Problem requirements |
For each line of the data below that holds "dropdown", copy the line.

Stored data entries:
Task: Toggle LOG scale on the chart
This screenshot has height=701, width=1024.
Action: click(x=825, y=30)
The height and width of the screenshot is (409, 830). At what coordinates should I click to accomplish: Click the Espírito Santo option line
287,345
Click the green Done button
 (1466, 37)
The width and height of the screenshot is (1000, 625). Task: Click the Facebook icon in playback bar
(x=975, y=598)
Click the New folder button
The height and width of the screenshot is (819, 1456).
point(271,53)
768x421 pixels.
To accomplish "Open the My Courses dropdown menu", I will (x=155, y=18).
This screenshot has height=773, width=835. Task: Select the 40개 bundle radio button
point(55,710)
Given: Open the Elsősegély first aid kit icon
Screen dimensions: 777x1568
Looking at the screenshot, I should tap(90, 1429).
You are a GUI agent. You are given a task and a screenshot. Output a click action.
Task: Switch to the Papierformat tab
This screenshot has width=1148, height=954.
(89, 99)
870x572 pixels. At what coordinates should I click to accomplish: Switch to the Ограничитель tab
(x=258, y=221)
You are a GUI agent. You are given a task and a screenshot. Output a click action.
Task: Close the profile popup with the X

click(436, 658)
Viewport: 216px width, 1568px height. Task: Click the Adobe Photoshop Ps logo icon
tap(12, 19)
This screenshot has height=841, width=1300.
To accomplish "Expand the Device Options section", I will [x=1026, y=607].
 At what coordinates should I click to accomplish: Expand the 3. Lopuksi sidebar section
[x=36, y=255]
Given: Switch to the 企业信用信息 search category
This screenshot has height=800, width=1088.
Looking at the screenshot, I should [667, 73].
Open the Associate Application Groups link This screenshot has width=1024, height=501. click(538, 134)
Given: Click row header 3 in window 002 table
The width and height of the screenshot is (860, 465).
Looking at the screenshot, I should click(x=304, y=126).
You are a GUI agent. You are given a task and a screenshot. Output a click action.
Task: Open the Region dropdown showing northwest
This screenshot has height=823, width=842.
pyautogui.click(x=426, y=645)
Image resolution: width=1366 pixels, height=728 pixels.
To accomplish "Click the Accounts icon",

Written reply |
To accomplish "Open the My Courses dropdown menu", I will (x=155, y=18).
Task: Open the Region dropdown showing northwest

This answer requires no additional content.